Loano. La comunità loanese, in lutto, piange la scomparsa di Domenico “Memo” Monge. Si è spento all’età di 90 anni, lasciando il fratello Natalino, i nipoti, le pronipoti Ginevra, Benedetta e Gaia e la cognata. 

Ex priore e priore emerito della Confraternita delle Cappe Turchine è stato anche soprannominato “loanese giramondo”. 

A 18 anni, infatti, si imbarcò per la prima volta come mozzo per poi navigare per ben 30 anni, prima con la Keller Marittima, poi con la Bredischiom ed ancora per molti anni con l’Italnavi. Ha fatto il cambusiere con una parentesi di 16 mesi in cui ha deciso di lavorare come pescatore a San Francisco.

Una vita intensa che, come detto da Monge stesso in una vecchia intervista, lo ha portato di fatto “a toccare i 5 continenti“. 

La salma giungerà nel primo pomeriggio di oggi (mercoledì 18 gennaio) nell’oratorio delle Cappe Turchine, dove alle 19,30 sarà recitato il rosario. I funerali saranno celebrati domani (giovedì 19 gennaio), alle 15, nella parrocchia San Giovanni Battista di Loano. 

Anche il consigliere regionale ed ex sindaco di Loano Angelo Vaccarezza ha ricordato la figura di Monge con un lungo post sulla sua pagina Facebook: “Oggi per la mia Loano è una giornata davvero triste. Sono costretto a salutare due persone a me molto care, che hanno fatto parte in maniera incisiva della mia vita. Salvo, mai avrei immaginato di dover scrivere queste parole; perché tu, amico mio, meritavi ancora tempo su questa terra”.

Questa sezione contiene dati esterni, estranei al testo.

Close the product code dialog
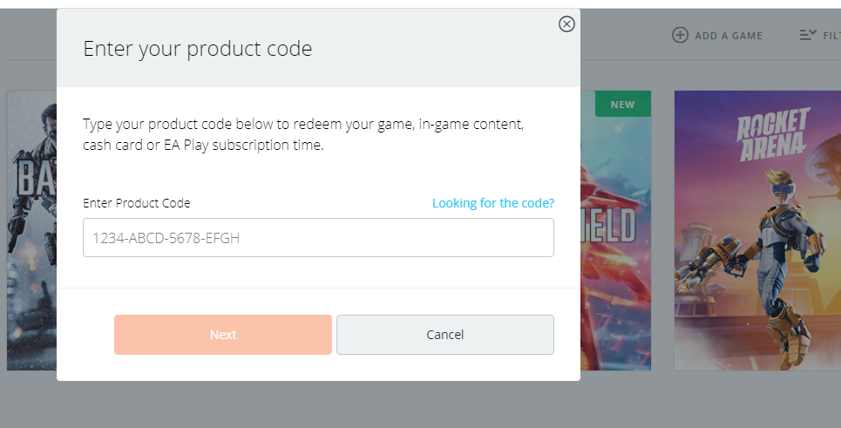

“Mancheranno molte cose di te: il tuo sorriso sempre pronto a fare capolino, il tuo modo di approcciare la vita, la passione, la competenza e l’educazione che mettevi nel tuo lavoro. Memo, amico mio, di mio padre, della mia famiglia, impossibile non volerti bene, impossibile non considerarti uno zio acquisito”. 

“Sono cresciuto con te, ho condiviso con te momenti importantissimi legati a passioni comuni, alla vita loanese, impossibile ricordarli tutti. Restano, indelebili, nel mio cuore. Momenti di gioia e di dolore hanno cementato un rapporto che oggi rende ancora più difficile salutarti”.